"Work Communication Skills"
A Talking Clock?
Proudly showing off her newly leased downtown apartment to a couple
of friends late one night, a drunk Female yuppie led the way to her
bedroom where there was a big brass gong hanging on the wall.
"What's that big brass gong for?" one of the friend's asked.
"Issss nod a gong. Issss a talking clock" she drunkenly replied.
"A talking clock - seriouiouously?"
"Yup." "Hmmm (hic)."
"How's it work?" the second friend asked, squinting at it.
"Just Watch" she said.
She picked up a hammer, gave the gong an 'ear-shattering bash ' and
stepped back. Her three mates stood looking at one another for a moment
in astounded silence.
Suddenly, a voice from the other side of the wall screamed "For f*#k's
sake you stupid b#*%! , it's ten past three in the f*#!**# morning!!!"
The Good , the Bad and the real Ugly
Good : Your wife is pregnant.
Bad : It's triplets.
Ugly : You had a vasectomy five years ago.
Good : Your wife's not talking to you.
Bad : She wants a divorce.
Ugly : She's a lawyer.
Good : Your son is finally maturing.
Bad : He's involved with the women next door.
Ugly : So are you.
Good : Your son studies a lot in his room.
Bad : You find several por n n movies hidden there.
Ugly : You're in them.
Good : Your hubby and you agree, no more kids.

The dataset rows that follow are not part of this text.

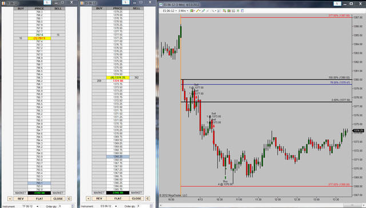Click the C button in ES DOM
The width and height of the screenshot is (366, 208).
pos(148,199)
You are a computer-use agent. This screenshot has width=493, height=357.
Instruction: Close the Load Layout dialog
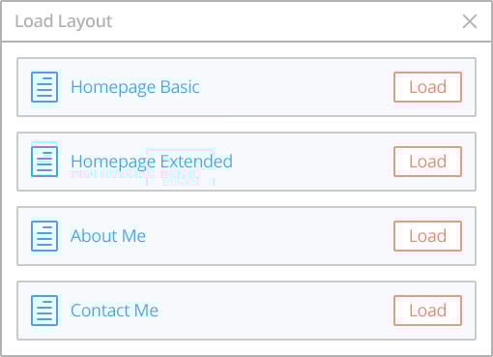(x=470, y=21)
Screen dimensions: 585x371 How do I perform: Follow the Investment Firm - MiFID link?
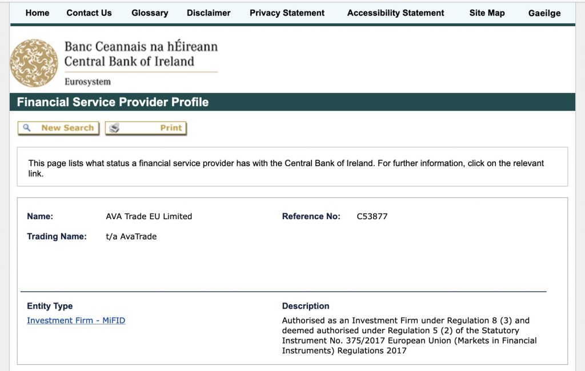tap(76, 320)
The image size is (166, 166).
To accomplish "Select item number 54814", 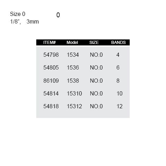I will tap(51, 93).
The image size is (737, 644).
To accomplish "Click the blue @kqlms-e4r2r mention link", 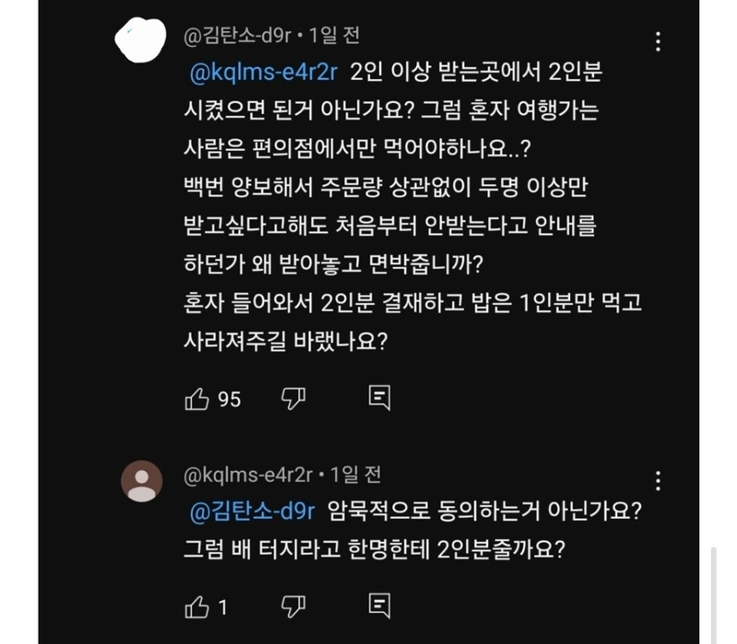I will point(263,73).
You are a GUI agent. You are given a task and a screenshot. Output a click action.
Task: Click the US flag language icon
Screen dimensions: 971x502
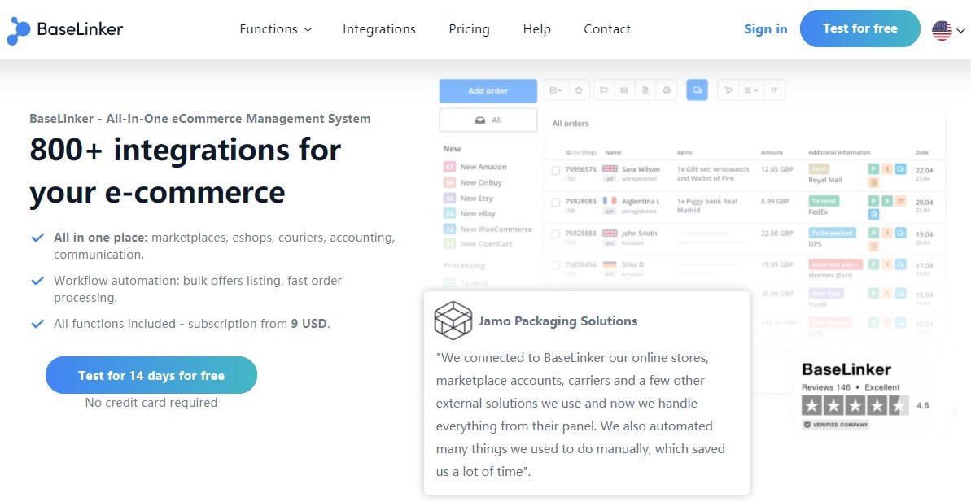pyautogui.click(x=942, y=30)
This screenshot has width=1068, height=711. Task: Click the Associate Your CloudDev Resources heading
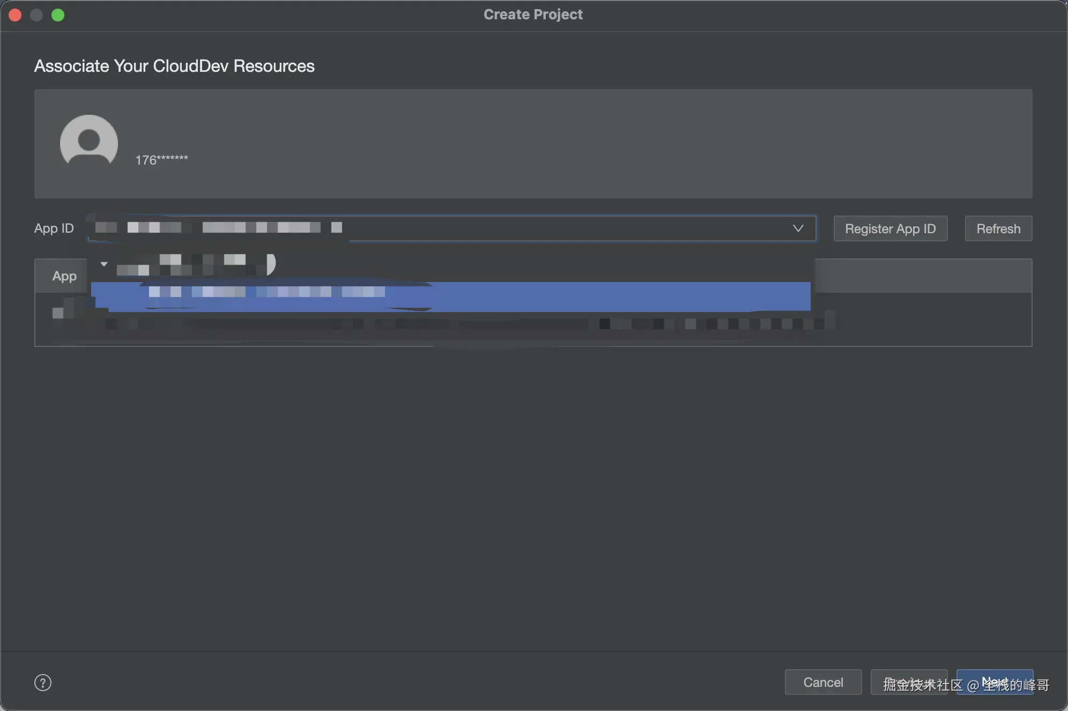174,66
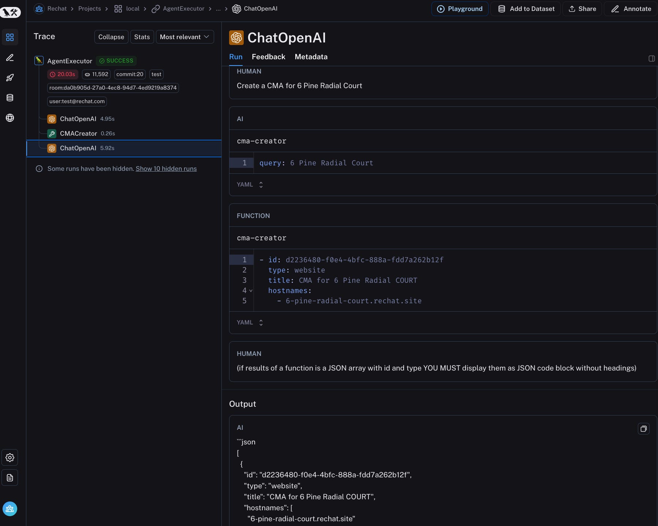The width and height of the screenshot is (658, 526).
Task: Open the rocket deployments icon in sidebar
Action: point(10,78)
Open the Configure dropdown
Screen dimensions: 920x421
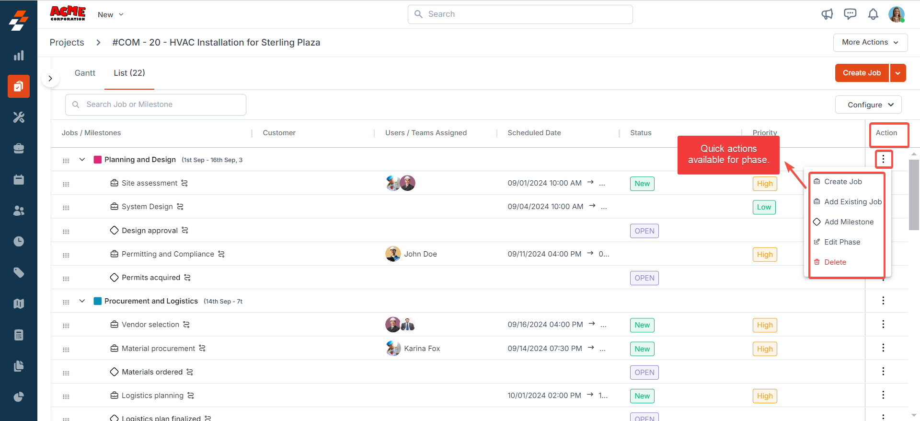868,105
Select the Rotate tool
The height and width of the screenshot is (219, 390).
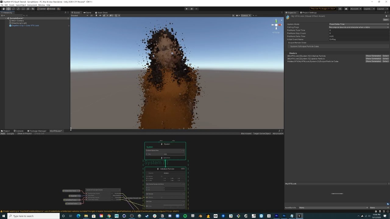(x=13, y=9)
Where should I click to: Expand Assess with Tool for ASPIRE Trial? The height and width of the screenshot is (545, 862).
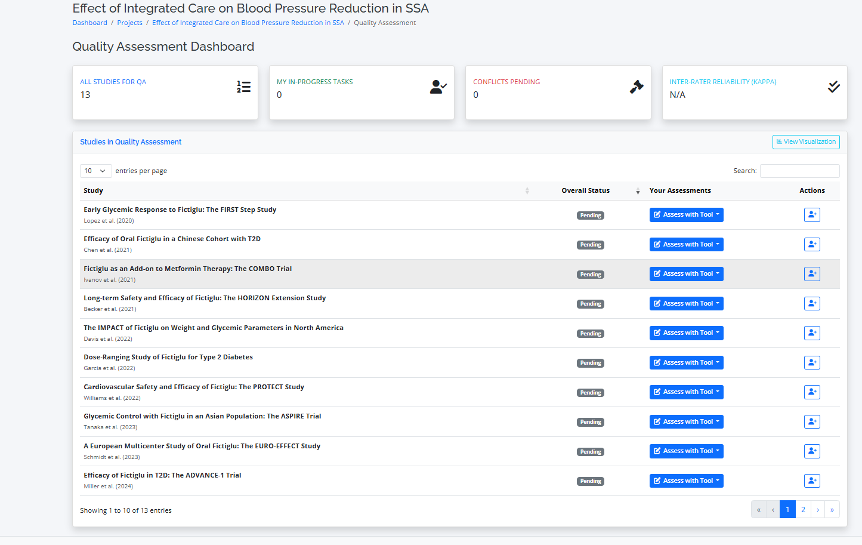(x=686, y=421)
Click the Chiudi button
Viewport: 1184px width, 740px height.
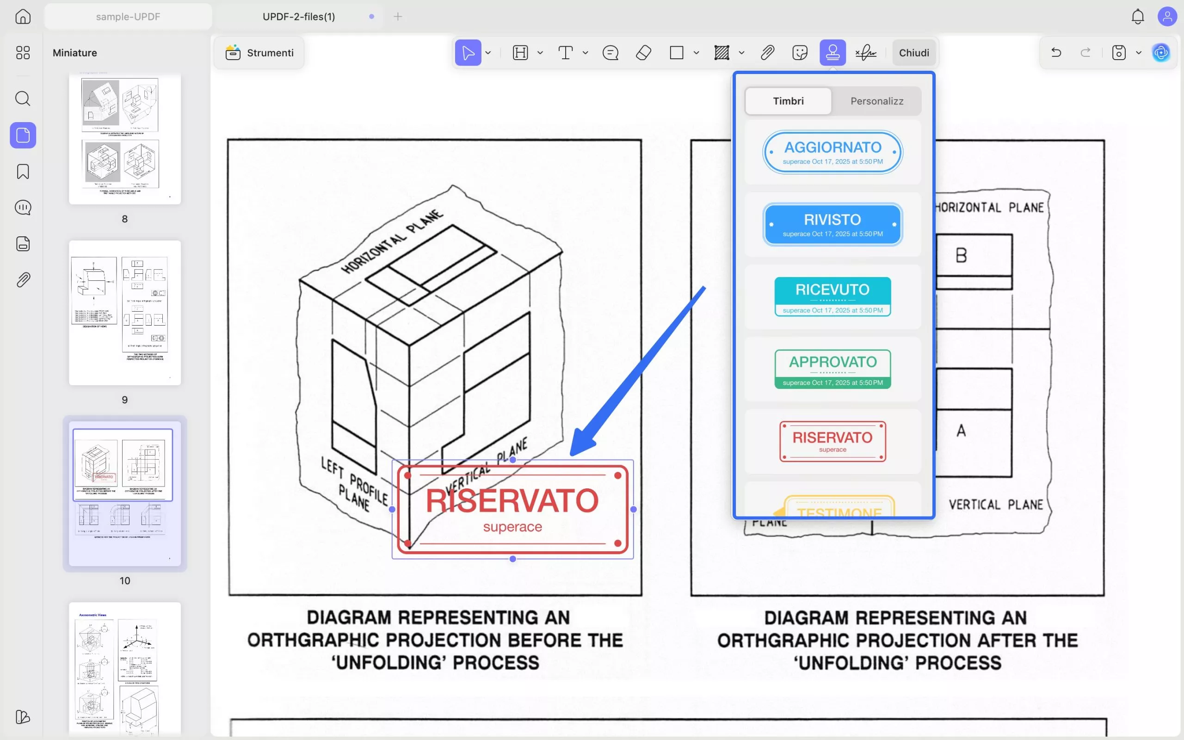click(x=913, y=53)
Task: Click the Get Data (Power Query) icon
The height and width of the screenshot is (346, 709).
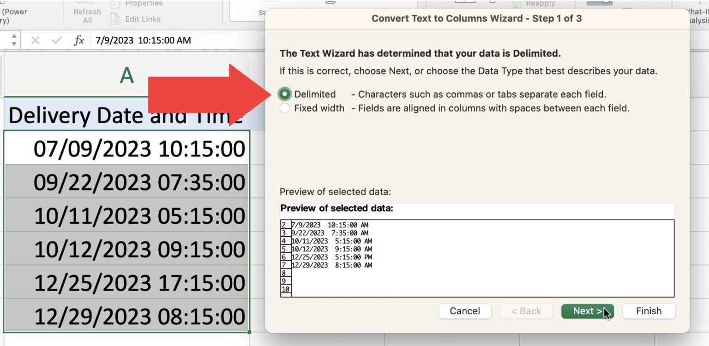Action: click(14, 12)
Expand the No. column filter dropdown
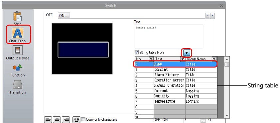Viewport: 280px width, 123px height. tap(151, 59)
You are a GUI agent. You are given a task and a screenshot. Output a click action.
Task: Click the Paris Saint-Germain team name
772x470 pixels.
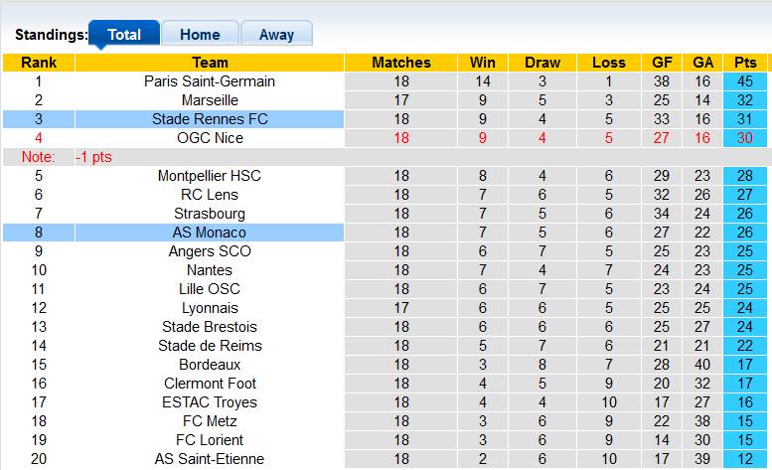(210, 81)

Bad : You can't find your birth control pills.
Ugly : Your daughter borrowed them.
Good : Your husband understands fashion.
Bad : He's a cross-dresser.
Ugly : He looks better than you.
Good : You give the "birds and bees" talk to your daughter.
Bad : She keeps interrupting.
Ugly : With corrections.
Good : Your son is dating someone new.
Bad : It's another man.
Ugly : He's your best friend.
Good : Your daughter got a new job.
Bad : As a hoooker.
Ugly : Your co-workers are her best clients.